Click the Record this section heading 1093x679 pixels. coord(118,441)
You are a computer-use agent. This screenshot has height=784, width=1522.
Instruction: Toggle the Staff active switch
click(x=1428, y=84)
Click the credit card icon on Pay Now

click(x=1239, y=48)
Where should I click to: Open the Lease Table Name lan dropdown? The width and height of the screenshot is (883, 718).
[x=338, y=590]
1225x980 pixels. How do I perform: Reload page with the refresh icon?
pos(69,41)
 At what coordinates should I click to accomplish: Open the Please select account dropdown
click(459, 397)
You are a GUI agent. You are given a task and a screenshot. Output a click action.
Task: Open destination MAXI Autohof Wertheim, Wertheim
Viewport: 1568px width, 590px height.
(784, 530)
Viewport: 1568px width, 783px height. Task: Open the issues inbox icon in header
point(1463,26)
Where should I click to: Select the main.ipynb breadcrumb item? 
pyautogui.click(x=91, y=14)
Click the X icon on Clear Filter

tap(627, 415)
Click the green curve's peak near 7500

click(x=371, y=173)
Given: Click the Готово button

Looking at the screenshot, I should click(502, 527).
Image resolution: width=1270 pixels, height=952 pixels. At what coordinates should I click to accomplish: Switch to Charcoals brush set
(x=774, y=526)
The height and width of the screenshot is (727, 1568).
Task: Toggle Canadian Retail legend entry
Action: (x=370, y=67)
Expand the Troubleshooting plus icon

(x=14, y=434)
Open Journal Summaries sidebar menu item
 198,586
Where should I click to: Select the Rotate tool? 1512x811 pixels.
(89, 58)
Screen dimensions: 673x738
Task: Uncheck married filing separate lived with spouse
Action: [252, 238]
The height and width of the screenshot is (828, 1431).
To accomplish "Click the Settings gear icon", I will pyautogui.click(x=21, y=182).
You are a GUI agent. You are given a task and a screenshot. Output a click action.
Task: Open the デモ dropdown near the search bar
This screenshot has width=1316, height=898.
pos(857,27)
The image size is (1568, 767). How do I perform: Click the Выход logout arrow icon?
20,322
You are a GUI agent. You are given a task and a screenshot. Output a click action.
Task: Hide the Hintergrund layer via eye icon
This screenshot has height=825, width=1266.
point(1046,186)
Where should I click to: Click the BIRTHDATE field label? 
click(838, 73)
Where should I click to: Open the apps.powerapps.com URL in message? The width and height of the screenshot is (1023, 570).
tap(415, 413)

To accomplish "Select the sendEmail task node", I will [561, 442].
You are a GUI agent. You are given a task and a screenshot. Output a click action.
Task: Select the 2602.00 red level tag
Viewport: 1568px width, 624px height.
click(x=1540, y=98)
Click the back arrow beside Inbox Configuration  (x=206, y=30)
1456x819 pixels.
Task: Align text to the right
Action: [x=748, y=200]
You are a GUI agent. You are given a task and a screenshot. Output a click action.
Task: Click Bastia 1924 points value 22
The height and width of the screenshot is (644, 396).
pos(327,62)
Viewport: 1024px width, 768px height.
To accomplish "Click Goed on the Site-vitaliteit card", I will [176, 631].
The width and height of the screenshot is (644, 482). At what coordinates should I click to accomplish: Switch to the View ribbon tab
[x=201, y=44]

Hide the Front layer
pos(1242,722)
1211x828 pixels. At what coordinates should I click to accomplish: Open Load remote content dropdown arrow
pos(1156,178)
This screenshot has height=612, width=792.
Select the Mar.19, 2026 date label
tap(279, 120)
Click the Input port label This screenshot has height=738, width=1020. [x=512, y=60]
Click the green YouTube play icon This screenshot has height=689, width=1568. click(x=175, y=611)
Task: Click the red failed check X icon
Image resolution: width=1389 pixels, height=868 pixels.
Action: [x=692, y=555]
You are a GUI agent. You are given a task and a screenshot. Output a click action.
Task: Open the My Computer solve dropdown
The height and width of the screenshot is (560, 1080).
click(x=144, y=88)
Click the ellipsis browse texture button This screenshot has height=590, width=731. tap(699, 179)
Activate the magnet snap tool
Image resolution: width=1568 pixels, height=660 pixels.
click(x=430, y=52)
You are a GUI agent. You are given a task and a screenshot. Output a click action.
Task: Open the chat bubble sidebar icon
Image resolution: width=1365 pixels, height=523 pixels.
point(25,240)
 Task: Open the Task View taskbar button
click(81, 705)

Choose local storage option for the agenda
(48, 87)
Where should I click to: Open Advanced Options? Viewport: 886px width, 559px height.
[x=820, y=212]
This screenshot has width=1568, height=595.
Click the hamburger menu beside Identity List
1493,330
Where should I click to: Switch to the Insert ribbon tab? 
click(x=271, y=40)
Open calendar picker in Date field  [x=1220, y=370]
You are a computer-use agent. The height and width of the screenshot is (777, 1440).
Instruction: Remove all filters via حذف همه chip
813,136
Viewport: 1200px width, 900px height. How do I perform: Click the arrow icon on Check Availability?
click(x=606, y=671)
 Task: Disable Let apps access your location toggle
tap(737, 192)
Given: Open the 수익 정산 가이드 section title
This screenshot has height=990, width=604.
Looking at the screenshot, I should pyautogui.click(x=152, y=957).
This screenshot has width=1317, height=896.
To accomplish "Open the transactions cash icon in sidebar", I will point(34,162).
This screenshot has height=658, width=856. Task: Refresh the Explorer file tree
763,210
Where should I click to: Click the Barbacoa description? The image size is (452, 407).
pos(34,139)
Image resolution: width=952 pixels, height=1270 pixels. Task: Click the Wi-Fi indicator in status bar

Written problem
Please rewrite all of the records above, changing every "Where should I click to" to "Where do I click to" and leaving everything else unchanged.

Response
Click the Record this section heading 1093x679 pixels. coord(118,441)
You are a computer-use agent. This screenshot has height=784, width=1522.
Instruction: Toggle the Staff active switch
click(x=1428, y=84)
Click the credit card icon on Pay Now

click(x=1239, y=48)
Where do I click to: Open the Lease Table Name lan dropdown? The width and height of the screenshot is (883, 718).
[x=338, y=590]
1225x980 pixels. How do I perform: Reload page with the refresh icon?
pos(69,41)
 At what coordinates should I click to accomplish: Open the Please select account dropdown
click(459, 397)
You are a GUI agent. You are given a task and a screenshot. Output a click action.
Task: Open destination MAXI Autohof Wertheim, Wertheim
Viewport: 1568px width, 590px height.
(784, 530)
Viewport: 1568px width, 783px height. Task: Open the issues inbox icon in header
point(1463,26)
Where do I click to: Select the main.ipynb breadcrumb item? 
pyautogui.click(x=91, y=14)
Click the X icon on Clear Filter

tap(627, 415)
Click the green curve's peak near 7500

click(x=371, y=173)
Given: Click the Готово button

Looking at the screenshot, I should click(502, 527).
Image resolution: width=1270 pixels, height=952 pixels. At what coordinates should I click to accomplish: Switch to Charcoals brush set
(x=774, y=526)
The height and width of the screenshot is (727, 1568).
Task: Toggle Canadian Retail legend entry
Action: (x=370, y=67)
Expand the Troubleshooting plus icon

(x=14, y=434)
Open Journal Summaries sidebar menu item
 198,586
Where do I click to: Select the Rotate tool? 1512x811 pixels.
(89, 58)
Screen dimensions: 673x738
Task: Uncheck married filing separate lived with spouse
Action: [252, 238]
The height and width of the screenshot is (828, 1431).
To accomplish "Click the Settings gear icon", I will pyautogui.click(x=21, y=182).
You are a GUI agent. You are given a task and a screenshot. Output a click action.
Task: Open the デモ dropdown near the search bar
This screenshot has width=1316, height=898.
pos(857,27)
The image size is (1568, 767). How do I perform: Click the Выход logout arrow icon?
20,322
You are a GUI agent. You are given a task and a screenshot. Output a click action.
Task: Hide the Hintergrund layer via eye icon
This screenshot has height=825, width=1266.
point(1046,186)
Where do I click to: Click the BIRTHDATE field label? 
click(838, 73)
Where do I click to: Open the apps.powerapps.com URL in message? The width and height of the screenshot is (1023, 570).
tap(415, 413)

To accomplish "Select the sendEmail task node", I will [561, 442].
You are a GUI agent. You are given a task and a screenshot. Output a click action.
Task: Select the 2602.00 red level tag
Viewport: 1568px width, 624px height.
click(x=1540, y=98)
Click the back arrow beside Inbox Configuration  (x=206, y=30)
1456x819 pixels.
Task: Align text to the right
Action: [x=748, y=200]
You are a GUI agent. You are given a task and a screenshot. Output a click action.
Task: Click Bastia 1924 points value 22
The height and width of the screenshot is (644, 396).
pos(327,62)
Viewport: 1024px width, 768px height.
To accomplish "Click Goed on the Site-vitaliteit card", I will [176, 631].
The width and height of the screenshot is (644, 482). At what coordinates should I click to accomplish: Switch to the View ribbon tab
[x=201, y=44]

Hide the Front layer
pos(1242,722)
1211x828 pixels. At what coordinates should I click to accomplish: Open Load remote content dropdown arrow
pos(1156,178)
This screenshot has height=612, width=792.
Select the Mar.19, 2026 date label
tap(279, 120)
Click the Input port label This screenshot has height=738, width=1020. [x=512, y=60]
Click the green YouTube play icon This screenshot has height=689, width=1568. click(x=175, y=611)
Task: Click the red failed check X icon
Image resolution: width=1389 pixels, height=868 pixels.
Action: [x=692, y=555]
You are a GUI agent. You are given a task and a screenshot. Output a click action.
Task: Open the My Computer solve dropdown
The height and width of the screenshot is (560, 1080).
click(x=144, y=88)
Click the ellipsis browse texture button This screenshot has height=590, width=731. tap(699, 179)
Activate the magnet snap tool
Image resolution: width=1568 pixels, height=660 pixels.
click(x=430, y=52)
You are a GUI agent. You are given a task and a screenshot. Output a click action.
Task: Open the chat bubble sidebar icon
Image resolution: width=1365 pixels, height=523 pixels.
point(25,240)
 Task: Open the Task View taskbar button
click(81, 705)

Choose local storage option for the agenda
(48, 87)
Where do I click to: Open Advanced Options? Viewport: 886px width, 559px height.
[x=820, y=212]
This screenshot has width=1568, height=595.
Click the hamburger menu beside Identity List
1493,330
Where do I click to: Switch to the Insert ribbon tab? 
click(x=271, y=40)
Open calendar picker in Date field  [x=1220, y=370]
You are a computer-use agent. The height and width of the screenshot is (777, 1440).
Instruction: Remove all filters via حذف همه chip
813,136
Viewport: 1200px width, 900px height. How do I perform: Click the arrow icon on Check Availability?
click(x=606, y=671)
 Task: Disable Let apps access your location toggle
tap(737, 192)
Given: Open the 수익 정산 가이드 section title
This screenshot has height=990, width=604.
Looking at the screenshot, I should pyautogui.click(x=152, y=957).
This screenshot has width=1317, height=896.
To accomplish "Open the transactions cash icon in sidebar", I will point(34,162).
This screenshot has height=658, width=856. Task: Refresh the Explorer file tree
763,210
Where do I click to: Click the Barbacoa description? The image size is (452, 407).
pos(34,139)
Image resolution: width=952 pixels, height=1270 pixels. Task: Click the Wi-Fi indicator in status bar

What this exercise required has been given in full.